JOB
Collect each line of the data below that contains the word "filters".

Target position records
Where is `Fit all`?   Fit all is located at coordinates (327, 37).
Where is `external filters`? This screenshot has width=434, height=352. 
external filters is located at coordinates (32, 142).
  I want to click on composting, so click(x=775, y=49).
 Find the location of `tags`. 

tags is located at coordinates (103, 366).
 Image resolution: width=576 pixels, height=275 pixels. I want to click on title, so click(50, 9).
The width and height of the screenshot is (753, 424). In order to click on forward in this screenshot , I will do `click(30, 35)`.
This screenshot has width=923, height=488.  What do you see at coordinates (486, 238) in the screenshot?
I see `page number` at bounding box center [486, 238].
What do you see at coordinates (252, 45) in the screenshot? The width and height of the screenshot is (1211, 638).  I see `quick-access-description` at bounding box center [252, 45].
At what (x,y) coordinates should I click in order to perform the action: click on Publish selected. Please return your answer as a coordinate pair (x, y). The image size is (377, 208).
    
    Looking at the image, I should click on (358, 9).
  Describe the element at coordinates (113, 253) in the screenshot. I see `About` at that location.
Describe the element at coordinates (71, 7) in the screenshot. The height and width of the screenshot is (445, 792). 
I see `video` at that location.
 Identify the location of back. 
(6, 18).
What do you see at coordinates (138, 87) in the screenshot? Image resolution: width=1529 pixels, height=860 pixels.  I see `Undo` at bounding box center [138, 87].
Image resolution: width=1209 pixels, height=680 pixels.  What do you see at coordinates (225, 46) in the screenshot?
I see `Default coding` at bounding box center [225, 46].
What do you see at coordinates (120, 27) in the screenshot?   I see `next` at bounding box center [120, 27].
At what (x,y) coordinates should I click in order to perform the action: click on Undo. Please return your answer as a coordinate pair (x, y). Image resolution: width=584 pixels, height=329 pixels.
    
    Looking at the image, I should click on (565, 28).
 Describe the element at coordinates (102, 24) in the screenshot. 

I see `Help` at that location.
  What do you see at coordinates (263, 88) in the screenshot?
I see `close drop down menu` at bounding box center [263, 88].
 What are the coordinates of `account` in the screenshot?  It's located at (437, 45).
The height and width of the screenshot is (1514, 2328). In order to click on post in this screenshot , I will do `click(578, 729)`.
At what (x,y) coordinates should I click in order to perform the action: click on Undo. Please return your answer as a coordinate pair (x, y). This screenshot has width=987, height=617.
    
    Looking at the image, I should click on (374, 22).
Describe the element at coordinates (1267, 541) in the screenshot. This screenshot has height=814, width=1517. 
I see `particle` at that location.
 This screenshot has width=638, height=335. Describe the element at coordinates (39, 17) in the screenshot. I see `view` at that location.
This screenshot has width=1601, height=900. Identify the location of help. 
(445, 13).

EXERCISE RESPONSE
Where is `external filters`? This screenshot has width=434, height=352. 
external filters is located at coordinates (32, 142).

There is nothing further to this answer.